Sterling saw its best two-day run in over a decade late last week. On Friday, it reached as high as $1.2706, its strongest since Theresa May was prime minister before Boris Johnson took over in July. On Thursday, the pound saw its best single-day percentage gain since March.
The gloom returned for sterling amid reports that European Union and British negotiators, who were working over the weekend to reach a deal before the Oct. 31 deadline, hadn’t made a breakthrough as of Sunday evening, The Wall Street Journal reported. Given how divided the two sides are, even a deal outline looked tough, said diplomats cited in the report.
“A lot of work remains to be done,” the EU said in a statement, following a briefing by the union’s chief negotiator Michel Barnier to EU diplomats. EU leaders will meet on Thursday and Friday to see if they can reach an accord.
The pound rose Friday after European Council President Donald Tusk said he had received promising signals from Ireland’s Leo Varadkar that a deal was possible. Attempts to reach a deal have run into difficulties over plans for keeping an open border between EU member Ireland and the U.K.’s Northern Ireland.
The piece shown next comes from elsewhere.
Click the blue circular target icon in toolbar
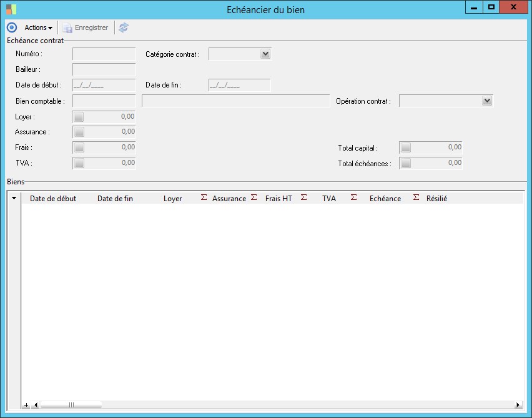The image size is (532, 418). pos(11,27)
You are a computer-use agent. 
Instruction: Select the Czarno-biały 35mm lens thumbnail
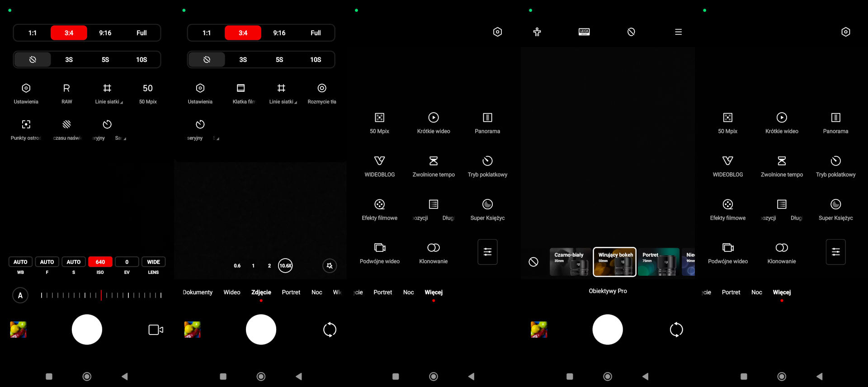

Read: Brexit deal not there yet, says Irish foreign minister
Even if U.K. negotiators reach an agreement with Europe, any deal could still see resistance in the U.K. Parliament, analysts noted.
“There is only a slim chance of seeing a Brexit deal, which would make everyone happy, reached within the next two weeks. The most plausible scenario would be the extension of the Brexit deadline,” said Ipek Ozkardeskaya, senior market analyst, at London Capital Group.
But not everyone was negative on the prospects of a deal. Nordea Investment’s senior macro strategist, Sebastian Galy said he thinks the U.K. is probably closer to a deal than markets believe. “This tells in crunch time as it did with Spain, Greece and Italy,” he told clients in a note, adding that the Labour Party probably doesn’t want to be credited with a so-called hard Brexit.
“The odds of a deal that can be passed by parliament are therefore under-estimated by the market with obvious implications for the pound, U.S. assets, German/French/Netherland equities. Common sense is said to be an uncommon valor, yet I would bet that it has been found again,” said Galy.
The FTSE 100 was down 0.6% to 7,200.86.